Com relação às pessoas que acreditam que a educação sexual é incentivar o sexo entre os mais jovens, a educadora diz que, na verdade, ela evita que os adolescentes tenha relações sexuais desprotegidas e de forma antecipada.

“Segundo relatório do Fundo das Nações Unidas para a Infância (UNICEF), as primeiras iniciações, as primeiras fases, os primeiros incentivos de formas irresponsáveis acontecem dentro de casa.

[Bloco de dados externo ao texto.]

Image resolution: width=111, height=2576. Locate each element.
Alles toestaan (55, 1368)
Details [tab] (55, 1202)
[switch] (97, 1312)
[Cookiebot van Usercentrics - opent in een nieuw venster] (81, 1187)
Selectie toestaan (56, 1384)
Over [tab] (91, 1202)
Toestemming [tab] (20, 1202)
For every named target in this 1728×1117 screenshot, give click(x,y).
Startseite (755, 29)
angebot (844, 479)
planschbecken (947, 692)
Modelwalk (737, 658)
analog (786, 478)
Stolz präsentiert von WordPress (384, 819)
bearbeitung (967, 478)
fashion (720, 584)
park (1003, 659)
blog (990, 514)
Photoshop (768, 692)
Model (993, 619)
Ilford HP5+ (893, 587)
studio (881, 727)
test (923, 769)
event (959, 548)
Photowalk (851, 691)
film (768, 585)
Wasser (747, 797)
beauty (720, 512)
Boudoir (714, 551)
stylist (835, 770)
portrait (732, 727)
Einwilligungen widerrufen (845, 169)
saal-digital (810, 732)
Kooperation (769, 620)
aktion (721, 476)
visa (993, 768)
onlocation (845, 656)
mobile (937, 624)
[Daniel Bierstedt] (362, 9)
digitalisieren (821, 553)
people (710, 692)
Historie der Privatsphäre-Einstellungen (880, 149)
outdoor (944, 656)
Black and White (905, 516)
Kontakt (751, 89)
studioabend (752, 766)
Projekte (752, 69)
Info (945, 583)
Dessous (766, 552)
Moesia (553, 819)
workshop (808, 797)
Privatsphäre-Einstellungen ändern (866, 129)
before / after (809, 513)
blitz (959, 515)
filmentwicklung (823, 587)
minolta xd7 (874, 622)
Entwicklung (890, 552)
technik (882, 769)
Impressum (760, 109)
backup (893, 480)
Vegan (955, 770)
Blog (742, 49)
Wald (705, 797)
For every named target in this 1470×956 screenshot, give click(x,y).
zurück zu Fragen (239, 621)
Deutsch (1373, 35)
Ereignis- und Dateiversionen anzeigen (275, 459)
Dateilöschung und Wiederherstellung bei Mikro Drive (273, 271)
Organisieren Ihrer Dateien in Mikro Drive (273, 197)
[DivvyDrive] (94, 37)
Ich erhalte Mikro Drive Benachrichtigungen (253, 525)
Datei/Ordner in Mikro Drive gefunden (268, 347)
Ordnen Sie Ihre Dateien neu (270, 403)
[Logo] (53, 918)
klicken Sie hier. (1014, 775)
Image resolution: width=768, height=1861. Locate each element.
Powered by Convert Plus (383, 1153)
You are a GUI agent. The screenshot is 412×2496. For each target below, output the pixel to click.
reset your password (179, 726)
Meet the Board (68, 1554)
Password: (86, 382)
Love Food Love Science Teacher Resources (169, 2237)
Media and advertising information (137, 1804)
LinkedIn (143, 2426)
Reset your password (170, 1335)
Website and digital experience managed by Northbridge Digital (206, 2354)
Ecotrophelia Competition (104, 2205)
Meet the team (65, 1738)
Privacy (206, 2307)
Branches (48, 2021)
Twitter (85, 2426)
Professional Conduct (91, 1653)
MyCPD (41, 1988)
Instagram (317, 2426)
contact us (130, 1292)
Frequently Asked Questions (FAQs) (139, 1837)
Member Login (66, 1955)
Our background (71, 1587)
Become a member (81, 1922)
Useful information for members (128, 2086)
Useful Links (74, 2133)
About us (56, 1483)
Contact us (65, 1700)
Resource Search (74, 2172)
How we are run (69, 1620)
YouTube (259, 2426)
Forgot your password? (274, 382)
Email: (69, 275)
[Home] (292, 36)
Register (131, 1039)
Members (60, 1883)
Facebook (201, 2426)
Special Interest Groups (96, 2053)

E não é com a educação sexual, é pela falta da educação sexual”, destaca.

A especialista cita questões hormonais próprias da adolescência e da pedofilia como pontos que ressaltam a importância da educação. “São discussões que a educação sexual traz e que precisa trazer não somente para o adolescente, mas todo o contexto familiar”.

Como exemplo, ela cita que a partir dos 11 anos, os meninos contumam ser incentivados a ver pornografia. “Não faz sentido dizer que a educação sexual estimula o sexo uma vez que as pessoas que são contra a educação sexual nunca tiveram educação sexual e praticaram sexo de qualquer forma, provavelmente muito precoce”.

Educação sexual auxilia na identificação de violências

Ainda conforme a especialista, a educação sexual ajuda na identificação de casos de estupros assédios entre alunos, principalmente quando o estudante se sente confortável para conversar.

Um ponto que ela destaca é a problemática ao falar de estupro, aborto, assédio sexual e moral colocando apenas as pessoas do gênero feminino para se defenderem e terem consciência de uma relação tóxica. “O gênero masculino vai estar sempre praticando porque é induzido que é livre pra fazer essas violências”.

“Quando eu tenho uma escola estruturada e a gente traz essas discussões não de forma pontual, mas de forma transversal, a gente descobre pessoas que sofrem violência dentro de seus lares ou com pessoas que seriam para lhe resguardar”, conclui Milka.